Thank you for sharing your history.
Based on what you've described — progressive thinning since age 18 and a general decrease in hair density — it does sound somewhat consistent with diffuse androgenetic alopecia (a subtype of male pattern baldness). However, after reviewing your photos, we noticed that the most significant thinning seems to be localized at the crown (vertex) and behind the ears. This isn’t a typical pattern for classic diffuse androgenetic alopecia, where thinning tends to be more uniform across the top of the scalp.
Because of this unusual distribution, we highly recommend that you also consider a detailed medical workup to rule out additional or secondary causes of hair loss, such as:
1. Nutritional deficiencies (iron, zinc, vitamin D, B12)

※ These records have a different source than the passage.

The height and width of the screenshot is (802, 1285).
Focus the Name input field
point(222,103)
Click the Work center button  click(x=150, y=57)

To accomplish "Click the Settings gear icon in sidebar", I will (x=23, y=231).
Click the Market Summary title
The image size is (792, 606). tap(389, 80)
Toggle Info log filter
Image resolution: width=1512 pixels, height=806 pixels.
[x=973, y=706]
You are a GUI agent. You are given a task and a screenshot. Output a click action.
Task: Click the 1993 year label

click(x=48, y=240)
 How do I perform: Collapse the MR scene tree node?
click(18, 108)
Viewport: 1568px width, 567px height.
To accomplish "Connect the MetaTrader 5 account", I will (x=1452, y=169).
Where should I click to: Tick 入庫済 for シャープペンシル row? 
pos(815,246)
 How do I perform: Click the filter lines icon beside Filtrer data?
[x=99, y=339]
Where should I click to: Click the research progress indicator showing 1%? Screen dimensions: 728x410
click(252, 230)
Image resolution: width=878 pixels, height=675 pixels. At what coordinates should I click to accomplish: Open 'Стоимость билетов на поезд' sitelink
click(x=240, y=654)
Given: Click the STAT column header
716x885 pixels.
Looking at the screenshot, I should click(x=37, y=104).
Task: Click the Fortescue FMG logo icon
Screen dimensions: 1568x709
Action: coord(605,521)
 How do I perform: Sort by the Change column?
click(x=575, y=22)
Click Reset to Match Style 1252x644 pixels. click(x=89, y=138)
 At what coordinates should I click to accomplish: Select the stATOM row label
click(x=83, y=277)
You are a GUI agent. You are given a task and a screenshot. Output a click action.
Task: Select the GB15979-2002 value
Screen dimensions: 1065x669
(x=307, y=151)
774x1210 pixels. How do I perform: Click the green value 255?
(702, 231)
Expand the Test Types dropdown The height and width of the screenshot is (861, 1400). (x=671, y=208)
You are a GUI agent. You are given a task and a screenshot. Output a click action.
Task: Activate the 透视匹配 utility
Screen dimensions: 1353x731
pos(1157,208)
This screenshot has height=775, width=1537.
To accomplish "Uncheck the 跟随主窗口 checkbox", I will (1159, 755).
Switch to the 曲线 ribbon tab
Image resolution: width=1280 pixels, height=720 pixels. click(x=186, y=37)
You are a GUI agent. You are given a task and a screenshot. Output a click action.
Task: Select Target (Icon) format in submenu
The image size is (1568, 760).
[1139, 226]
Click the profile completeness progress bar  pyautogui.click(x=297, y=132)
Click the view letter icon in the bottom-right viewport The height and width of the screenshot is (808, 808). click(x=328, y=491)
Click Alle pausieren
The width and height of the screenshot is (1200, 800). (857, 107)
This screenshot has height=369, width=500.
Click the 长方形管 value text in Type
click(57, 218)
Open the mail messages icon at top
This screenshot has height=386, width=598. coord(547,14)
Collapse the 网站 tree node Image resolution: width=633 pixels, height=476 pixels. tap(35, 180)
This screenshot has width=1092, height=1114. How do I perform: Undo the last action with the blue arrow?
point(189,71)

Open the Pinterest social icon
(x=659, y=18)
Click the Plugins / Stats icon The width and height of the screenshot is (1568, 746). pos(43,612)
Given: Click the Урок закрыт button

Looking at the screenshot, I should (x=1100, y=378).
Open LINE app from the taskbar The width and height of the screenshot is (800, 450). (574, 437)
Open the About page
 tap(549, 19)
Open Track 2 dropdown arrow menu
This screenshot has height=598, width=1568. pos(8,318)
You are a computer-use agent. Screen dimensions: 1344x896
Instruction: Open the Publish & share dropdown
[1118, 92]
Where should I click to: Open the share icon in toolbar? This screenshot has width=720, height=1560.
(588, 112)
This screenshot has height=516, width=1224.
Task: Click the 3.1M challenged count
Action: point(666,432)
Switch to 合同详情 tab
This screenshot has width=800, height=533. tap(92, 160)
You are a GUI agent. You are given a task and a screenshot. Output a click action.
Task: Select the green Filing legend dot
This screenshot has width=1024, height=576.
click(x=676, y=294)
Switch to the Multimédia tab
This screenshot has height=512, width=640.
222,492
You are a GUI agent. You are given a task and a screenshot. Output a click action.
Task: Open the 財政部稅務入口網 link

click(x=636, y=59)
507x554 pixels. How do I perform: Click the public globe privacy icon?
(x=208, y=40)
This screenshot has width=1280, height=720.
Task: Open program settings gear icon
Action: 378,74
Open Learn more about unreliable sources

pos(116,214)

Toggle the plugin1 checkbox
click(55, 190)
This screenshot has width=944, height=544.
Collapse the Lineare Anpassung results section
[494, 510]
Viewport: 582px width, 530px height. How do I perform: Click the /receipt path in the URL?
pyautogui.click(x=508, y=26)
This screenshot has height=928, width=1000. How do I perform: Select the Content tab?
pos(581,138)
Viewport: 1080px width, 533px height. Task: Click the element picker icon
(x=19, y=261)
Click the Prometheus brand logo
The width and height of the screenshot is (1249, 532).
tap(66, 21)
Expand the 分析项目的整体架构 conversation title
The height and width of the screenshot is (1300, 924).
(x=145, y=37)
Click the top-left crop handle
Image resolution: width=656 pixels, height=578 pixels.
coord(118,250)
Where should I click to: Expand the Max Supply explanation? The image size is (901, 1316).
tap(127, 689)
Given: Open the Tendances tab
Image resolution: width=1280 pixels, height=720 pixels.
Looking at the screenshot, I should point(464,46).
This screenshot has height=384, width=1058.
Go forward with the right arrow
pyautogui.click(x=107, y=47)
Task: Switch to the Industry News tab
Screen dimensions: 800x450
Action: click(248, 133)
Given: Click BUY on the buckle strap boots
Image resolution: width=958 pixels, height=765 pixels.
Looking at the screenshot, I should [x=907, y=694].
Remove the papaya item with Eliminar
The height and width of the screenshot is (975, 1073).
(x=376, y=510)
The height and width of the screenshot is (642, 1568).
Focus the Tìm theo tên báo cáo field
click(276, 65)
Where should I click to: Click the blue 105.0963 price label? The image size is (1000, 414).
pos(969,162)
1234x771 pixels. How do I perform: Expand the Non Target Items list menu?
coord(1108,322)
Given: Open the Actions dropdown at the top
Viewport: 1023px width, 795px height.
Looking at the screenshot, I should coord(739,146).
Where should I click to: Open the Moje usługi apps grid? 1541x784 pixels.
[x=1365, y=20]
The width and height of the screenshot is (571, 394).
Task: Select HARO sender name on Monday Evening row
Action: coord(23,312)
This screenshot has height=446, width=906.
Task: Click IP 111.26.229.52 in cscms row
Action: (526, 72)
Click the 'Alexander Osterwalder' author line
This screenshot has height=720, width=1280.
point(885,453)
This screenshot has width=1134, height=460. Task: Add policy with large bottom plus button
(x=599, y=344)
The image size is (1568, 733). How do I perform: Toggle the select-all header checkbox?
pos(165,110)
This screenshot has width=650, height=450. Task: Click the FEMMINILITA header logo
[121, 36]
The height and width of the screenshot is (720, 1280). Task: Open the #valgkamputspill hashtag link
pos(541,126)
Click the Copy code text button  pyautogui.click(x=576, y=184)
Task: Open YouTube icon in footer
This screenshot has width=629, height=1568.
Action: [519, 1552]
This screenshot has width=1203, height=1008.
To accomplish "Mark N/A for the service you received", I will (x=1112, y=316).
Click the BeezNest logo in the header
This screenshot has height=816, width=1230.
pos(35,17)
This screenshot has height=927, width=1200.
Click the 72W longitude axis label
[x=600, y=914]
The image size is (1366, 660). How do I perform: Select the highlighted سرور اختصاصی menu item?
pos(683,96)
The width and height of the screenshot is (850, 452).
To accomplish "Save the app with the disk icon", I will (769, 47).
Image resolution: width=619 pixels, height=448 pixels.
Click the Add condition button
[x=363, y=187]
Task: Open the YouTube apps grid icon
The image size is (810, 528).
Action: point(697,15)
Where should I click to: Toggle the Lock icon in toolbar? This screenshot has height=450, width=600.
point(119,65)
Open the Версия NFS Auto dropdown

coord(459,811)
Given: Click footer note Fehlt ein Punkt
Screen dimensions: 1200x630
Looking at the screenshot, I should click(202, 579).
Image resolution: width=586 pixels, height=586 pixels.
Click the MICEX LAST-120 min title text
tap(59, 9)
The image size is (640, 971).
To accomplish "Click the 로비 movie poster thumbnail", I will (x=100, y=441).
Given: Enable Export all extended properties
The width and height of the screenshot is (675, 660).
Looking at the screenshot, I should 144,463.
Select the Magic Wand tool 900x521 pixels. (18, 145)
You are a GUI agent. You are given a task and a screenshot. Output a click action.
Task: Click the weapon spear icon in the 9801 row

2.Thyroid function abnormalities
3.Chronic stress or past illness (telogen effluvium)
4.Scalp inflammation or dermatological conditions
5.Autoimmune factors
In other words, before starting any treatment or medication, it’s essential to identify the exact cause of your hair loss. Otherwise, therapy may be ineffective or even inappropriate.
As for treatment - topical form of Minoxidil and finasteride remain first-line therapies for androgenetic alopecia and could still be beneficial in your case — especially if there is any hormonal component involved.
1. Minoxidil can improve blood circulation and stimulate regrowth.
2. Finasteride reduces DHT levels, which helps prevent further miniaturization of hair follicles.
That said, if medications and supportive therapies prove ineffective and the hair loss continues to progress, then surgical options such as a hair transplant should only be considered a few years after the active shedding phase has ended. Performing a transplant while the hair loss is still unstable could lead to poor long-term outcomes, so timing and proper stabilization are crucial.